New research released from the Law and Justice Foundation of NSW shows that homeless people are at high risk of legal problems. The research paper, Home is where the heart of legal need is, showed a level of legal need amongst homeless people almost double that of the rest of the population.

The research shows that over 85 per cent of homeless people have experienced at least one legal problem over a one-year period, compared to 49 per cent of people living in non-disadvantaged housing.

Over 50 per cent of homeless people experienced three or more legal problems over the same period (compared to only 16 per cent of the rest of the population).

The most commonly reported legal problems by homeless people include crime, consumer issues, family problems, housing and discrimination. In each of these groups, homeless people were significantly more likely to experience the legal problems than other members of the community.
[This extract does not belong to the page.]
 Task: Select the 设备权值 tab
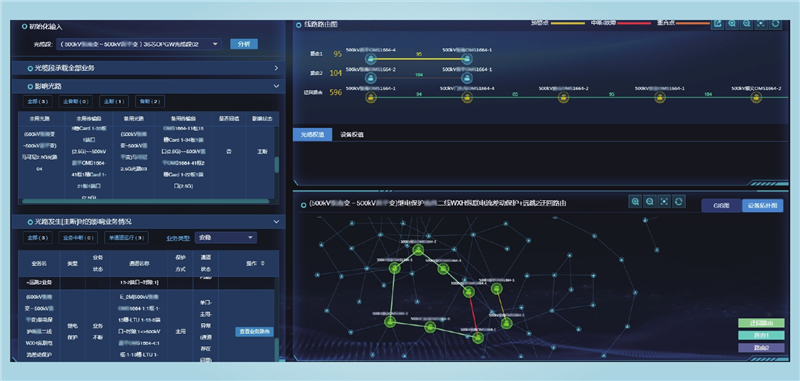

According to HPLS Senior Solicitor Sam Sowerwine, the research provides strong evidence of the legal need that HPLS solicitors witness everyday.

“Our clients are amongst the most disadvantaged people in Australia. Their disadvantage is compounded by a multitude of complex legal problems, for which they find it extremely difficult to find legal services that can assist them.”

The research states that the multiple legal needs of homeless people suggests they require client-focused services, involving an integrated response from legal and broader human services.

The report provides strong endorsement of the model of service delivery provided by PIAC’s Homeless Persons’ Legal Service, where legal advice clinics are located at homeless services across metropolitan Sydney.